Figure 4CT findings. (A) CT prior to pembrolizumab treatment. (B) CT 56 days after treatment showed tumor shrinking and partial response, based on the response evaluation criteria in solid tumors. CT, computed tomography.
Reported cases of meningitis as an immune-related adverse event after immune checkpoint inhibitor treatment.

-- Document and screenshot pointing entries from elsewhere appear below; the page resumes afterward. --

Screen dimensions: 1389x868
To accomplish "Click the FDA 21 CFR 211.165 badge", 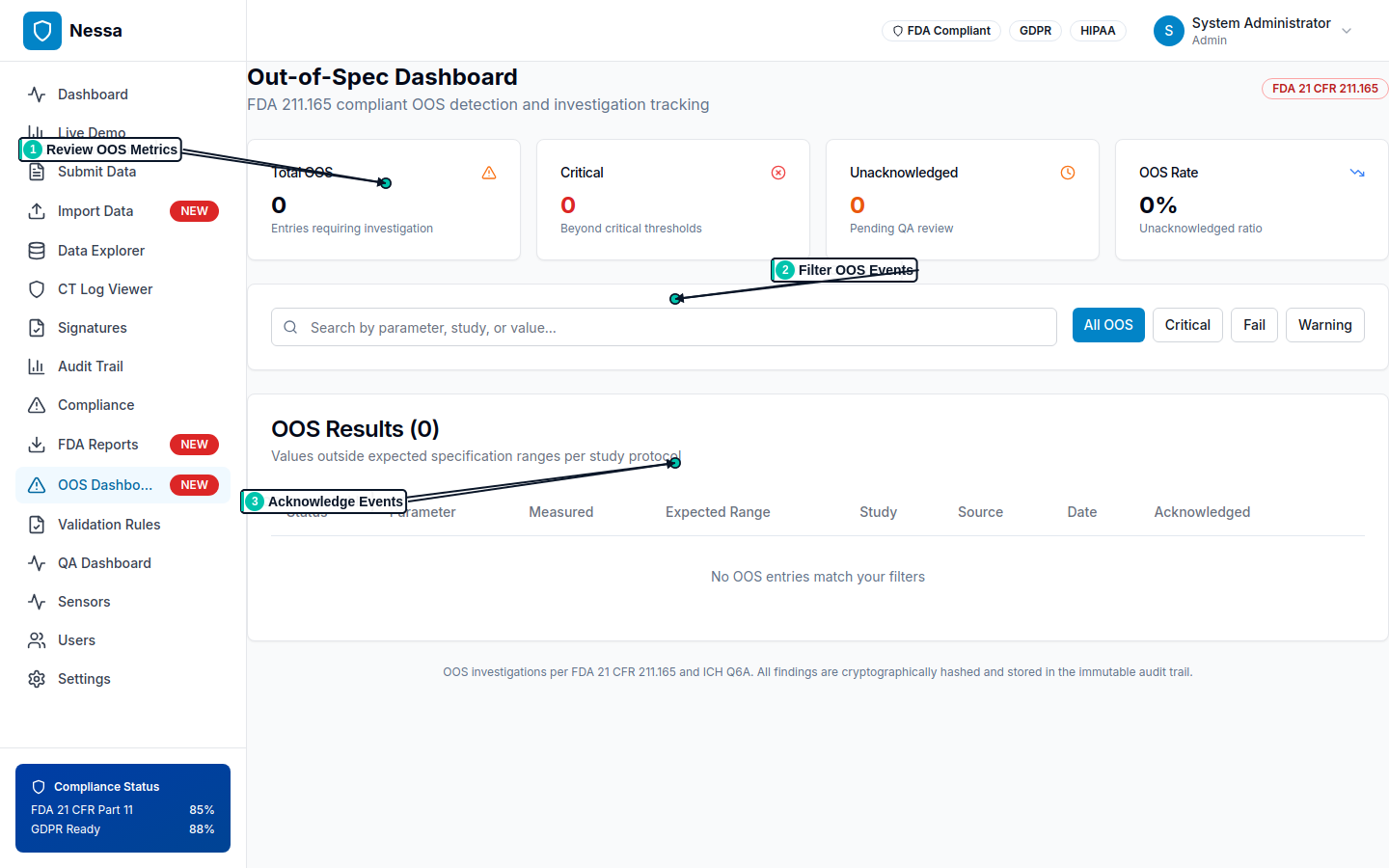I will (1324, 89).
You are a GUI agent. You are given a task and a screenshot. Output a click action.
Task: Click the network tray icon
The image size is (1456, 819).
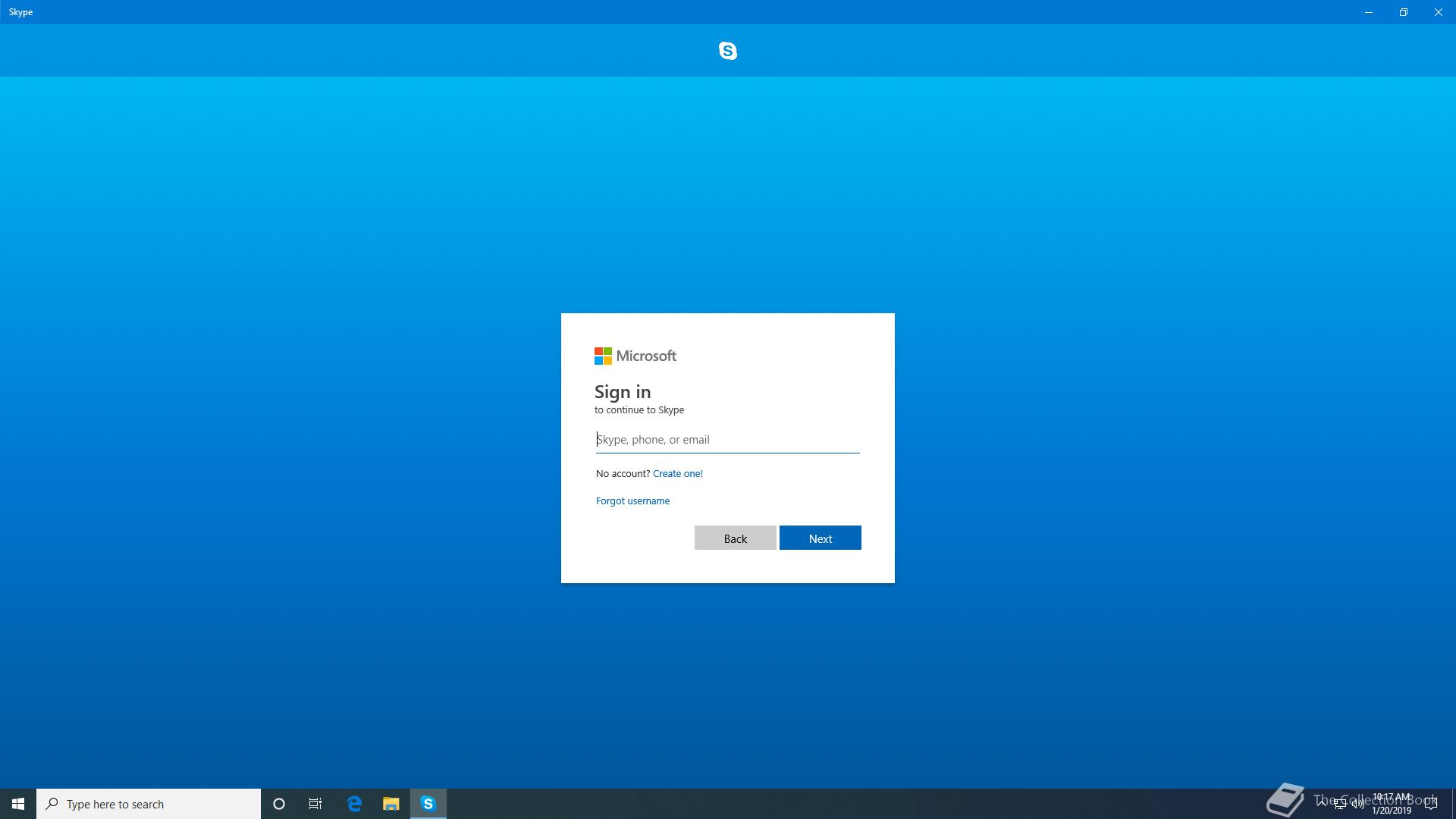click(1340, 804)

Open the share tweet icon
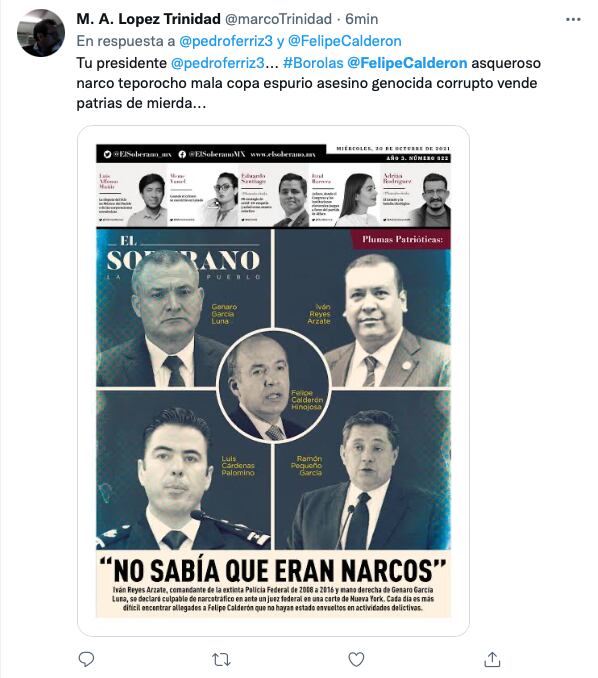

| Patient no./ Investigators (Refs.) | Age (years) | Sex | Cancer | ICIs | Cycle | Initial symptoms | CSF lymph ocytes | MRI abnormal | Other irAEs | Treatment | Time to resolution | Tumor Response | Re-challenge ICIs |
|---|---|---|---|---|---|---|---|---|---|---|---|---|---|
| #1/Spain | N/A | N/A | Mela | I+N | 1 | Headache, nausea | + | - | Hepatitis | - | 7 weeks | PR | After 4 weeks |
| #2/Spain | N/A | N/A | Mela | I | 2 | Headache, drowsiness, nausea, vomiting | + | - | - | - | 10 days | SD | - |
| #3/Spain | N/A | N/A | Mela | I | 2 | Delirium | - | - | - | PSL p.o | 8 weeks | PD | - |
| #4/Bot | 51 | F | Mela | I | 1 | Headache, fever | + | - | N/A | Dex 8 mg p.o | 2 days | N/A | N/A |
| #5/Voskens | 52 | F | Mela | I | 1 | Nausea, vomiting, chills, rash | + | - | N/A | DEX | N/A | PD | - |
| #6/Bompaire | 56 | M | Mela | I | 4 | Vertigo, dizziness, cervicalgia, headache | + | Brain-/ spinal+ | Radiculo neuritis | mPSL 1g IV + IVIg | 2 years | CR | - |
| #7/Yang | N/A | N/A | Renal | I | 4 | Headache, photophobia, cranial nerve disorder | + | - | N/A | DEX | <1 month | N/A | N/A |
| #8/Takamatsu | 70 | F | Renal | I+N | 2 | Headache, nausea, dizziness | + | - | Isolated ACTH deficiency | PSL 1 mg/kg IV | A few days | CR | 50th day with PSL 10 mg/day |
| #9/Takamatsu | 70 | F | Renal | I+N | 3 | Headache, anorexia | + | N/A | Liver dysfunction | PSL 1 mg/kg IV | N/A | CR | - |
| #10/Cordes | 58 | M | UC | N | 12 | Fever, chills, malaise, dry cough, headache, bilateral eye pain, right ear pain | + | + | N/A | mPSL 1 mg/kg IV | <3 days | PR | - |
| #11/Toyozawa | 71 | F | NSCLC | A | 1 | Fever, consciousness disorder | - | - | N/A | mPSL 1 mg/kg IV | 1 day | N/A | - |
| #12/Toyozawa | 55 | M | NSCLC Ade | A | 1 | Fever, consciousness disorder | - | - | N/A | mPSL 1 mg/kg IV | 4 days | N/A | - |
| #13/Toyozawa | 50 | M | NSCLC Ade | A | 1 | Fever, neck and legs pain, consciousnesss disorder | + | + | N/A | mPSL 1 mg/kg IV | 2 days | N/A | - |
| #14/Lima | 55 | M | NSCLC Ade | P | 11 | Bilateral throbbing, frontal headache | + | - | Hepatitis | Dex 10 mg IV | 1 day | CR | - |
| #15/Present case | 67 | M | NSCLC Ade | P | 1 | Nausea, vomiting | + | - | Hepatitis, dysgeusia, gynecomastia thyroid dysfunction | PSL 1 mg/kg IV | 3 days | PR | - |
ICIs, immune checkpoint inhibitors; CSF, cerebrospinal fluid; MRI abnormal means contrast effect of meninges or brain parenchyma; N/A, not available; M, male; F, female; Mela, melanoma; Renal, renal cell carcinoma; UC, urothelial carcinoma; NSCLC, non-small cell lung cancer; Ade, adenocarcinoma; I, ipilimumab; N, nivolumab; P, pembrolizumab; IV, intravenous; p.o, per os; PSL, prednisolone; DEX, dexamethasone; IVIg, intravenous immunoglobulin; CR, complete response; PR, partial response; SD, stable disease; PD, progressive disease.